Met betrekking tot de bestaande invoerverboden dient te worden opgemerkt, dat één daarvan in wezen reeds niet meer functioneert. Op verzoek van het betrokken productiebedrijf zijn de economische heffingen op harmonicagaas, spijkers en betonmatten namelijk geschrapt (zie P.B. 1999, no. 156, in werking getreden op 27 oktober 1999). Het intrekken van het landsbesluit dat het invoerverbod voor genoemde producten regelt, hangt daarmee uiteraard samen.

Met betrekking tot het Besluit invoerverbod granen en economische heffing aanverwante produkten december 1982 (P.B. 1983, no. 26) wordt opgemerkt, dat de intrekking daarvan geen consequenties heeft voor de economische heffingen, omdat de in dat landsbesluit genoemde heffingsbedragen in landsbesluiten van latere datum vervangen zijn door andere.

Door het intrekken van de invoerverboden kunnen nieuwe aanbieders tot de markt toetreden. De bedrijven ten behoeve waarvan tot nu toe invoerverboden zijn gehandhaafd, maken ook gebruik van de hierboven reeds aangestipte vorm van protectie, te weten economische heffingen. In het kader van de afbouw van de marktprotectie zullen ook deze economische heffingen geleidelijk worden afgebouwd. De betrokken bedrijven kunnen de periode van afbouw van de economische heffingen benutten om de noodzakelijke omschakeling te bewerkstelligen, teneinde zich aan te passen aan de veranderde economische situatie op nationaal en mondiaal niveau.
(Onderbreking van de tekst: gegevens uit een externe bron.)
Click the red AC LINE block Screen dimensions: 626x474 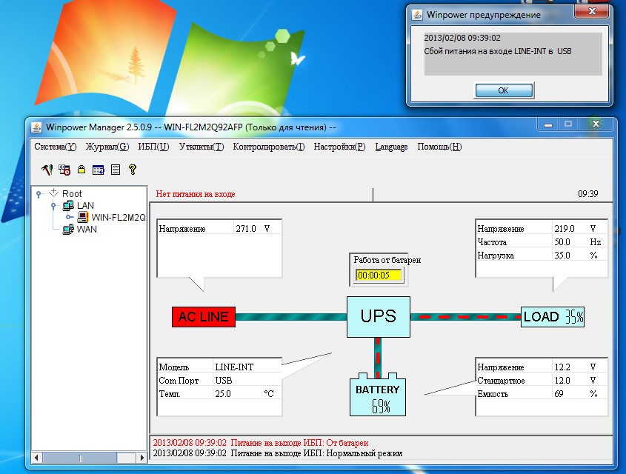[203, 317]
Dit laatste in het licht van de strategische noodzaak om het nationaal economisch gebeuren aan te sluiten op de externe handelsbetrekkingen. Hierbij denke men vooral aan toekomstige WTO-onderhandelingen en samenwerkingsmogelijkheden met de andere landen en/of handelsblokken.
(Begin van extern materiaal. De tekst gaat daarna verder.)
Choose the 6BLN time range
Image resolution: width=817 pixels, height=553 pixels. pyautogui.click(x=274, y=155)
Het behoeft nauwelijks of geen betoog dat de globalisatie invloed heeft op de wijze waarop in dit nieuwe tijdperk aan het economisch beleid vorm zal moeten worden gegeven. In haar beleidsvoornemens heeft de Regering uiteengezet dat de centrale rol van de overheid moet zijn het zoveel mogelijk bevorderen van marktwerking en het creëren van de nodige kaders, waardoor het bedrijfsleven de kansen in de groei van de wereldhandel ten volle zal kunnen benutten. Het marktprotectiebeleid is gezien deze veranderde economische situatie niet langer geschikt voor het bevorderen van de noodzakelijke economische groei.

Zoals aan het begin van deze nota van toelichting reeds is aangegeven, wordt de ministeriële beschikking met algemene werking, waarin de in dit landsbesluit geregelde aangelegenheid op grond van de Landsverordening bijzondere bevoegdheden regering is geregeld, op het tijdstip van de inwerkingtreding van dit landsbesluit ingetrokken. Artikel II voorziet hierin.

Financiële consequenties

Aan de intrekking van de zes in artikel I genoemde landsbesluiten zijn geen directe negatieve financiële gevolgen voor de overheden verbonden. De intrekking betreft namelijk slechts het verbod van invoer van bepaalde grondstoffen en producten; de bestaande invoerheffingen -en dus de inkomsten daaruit- worden er niet door aangetast. Als gevolg van de intrekking van de invoerverboden kan een ieder de desbetreffende grondstoffen en producten invoeren.

Daar invoerverboden zoals eerder gezegd in feite neerkomen op productiemonopolies, kunnen na de intrekking van de invoerverboden andere bedrijven de voorheen onder een invoerverbod vallende grondstoffen en producten importeren en gebruiken in productieprocessen. Hiermee wordt de concurrentie gestimuleerd en kunnen nieuwe arbeidsplaatsen worden geschapen.